(Domingo I - TC - Ciclo B – 2024)
La
Iglesia inicia el tiempo litúrgico de Cuaresma que comienza el Miércoles de
Ceniza y finaliza antes de la Misa de la Cena del Señor del Jueves Santo, y está caracterizado por el ayuno, la abstinencia,
las obras de misericordia, y sobre todo el propósito de conversión al
Hombre-Dios Jesucristo, conversión que significa dejar atrás las cosas del
mundo para que en el corazón, colmado por la gracia santificante que nos
concede el Sacramento de la Penitencia, se convierta en morada santa del
Cordero de Dios, Jesucristo.
Como su nombre lo indica -Cuaresma viene de cuarenta-,
los cuarenta
días de Cuaresma recuerdan los cuarenta días que Jesús pasó en
el desierto antes de comenzar su ministerio público, eso explica por qué el
Evangelio corresponde al momento en el que el Espíritu Santo lleva a Jesús al
desierto para que haga ayuno y oración durante cuarenta días, además de ser
tentado por el Demonio; secundariamente, en Cuaresma se recuerdan también
los cuarenta años que los israelitas pasaron en el desierto mientras
buscaban la Tierra Prometida, cuarenta años que son un símbolo de nuestro paso
por la vida terrena, por el desierto de la vida, antes de llegar a la Jerusalén
celestial. Entonces, en Cuaresma la Iglesia como Cuerpo Místico de Cristo
recuerda principalmente su estadía en el desierto por cuarenta días, antes de
comenzar su ministerio público y en los que Jesús no comió ni bebió nada,
alimentándose solamente de la oración, debiendo además soportar y resistir las
acechanzas del Demonio.
Ahora
bien, para poder
aprovechar el tiempo de gracia que supone la Cuaresma, se debe considerar que
no es un simple “recuerdo” de lo que Jesús hizo en el desierto; no es una mera
“conmemoración”, no es una simple función de la memoria que trae al presente un
hecho pasado, aun cuando lo haga de forma piadosa y llena de fe. En la
Cuaresma, la Iglesia Católica, en su conjunto, además de conmemorar, de
recordar la estadía de Jesús en el desierto, “participa”, por el misterio de la
liturgia, de la Cuaresma de Jesucristo, de manera que es como si la Iglesia
fuese llevada, en el tiempo y en el espacio, al desierto, junto a Jesús, para
participar, para hacer lo mismo que hizo Jesús -orar, ayunar, hacer penitencia-
y para soportar los embates del Demonio, las tentaciones del Tentador, cuyo
único fin es la perdición eterna de las almas en el Infierno.
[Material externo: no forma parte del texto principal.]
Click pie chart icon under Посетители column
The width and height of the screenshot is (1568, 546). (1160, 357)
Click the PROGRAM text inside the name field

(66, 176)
Entonces,
“participar” es una acción mucho más profunda que simplemente “recordar”;
podemos decir que, al igual que Jesucristo, que es “llevado por el Espíritu
Santo al desierto”, también la Iglesia es llevada, real y místicamente, al
desierto, por el mismo Espíritu Santo, para que contemple a Jesús y para que
haga lo que Jesús, como Supremo Maestro de la humanidad, hace, es decir, orar,
ayunar, hacer penitencia y resistir, con la misma oración y con el ayuno, a las
tentaciones del Enemigo de Dios y de las almas. Esto quiere decir que todos y
cada uno de nosotros somos llevados al desierto, para estar al lado de Jesús,
para contemplarlo y para aprender de Él, para aprender a orar, a hacer ayuno,
penitencia, obras de misericordia y también para aprender a resistir a las
seducciones, trampas y tentaciones que el Demonio coloca en el camino de cada
alma para lograr perderla. Es de sentido común que decir “ser llevados al desierto
junto a Jesús”, no significa que nos debamos trasladar literalmente al
desierto, eso es obvio; significa que cada uno, en su estado de vida que le
corresponde, tiene la oportunidad, la gracia, de participar de la Cuaresma de
Jesús; esto quiere decir que, cuanto más se contemple a Jesús, tanto más se
aprenderá de Él el hacer oración, ayuno, penitencia, obras de caridad.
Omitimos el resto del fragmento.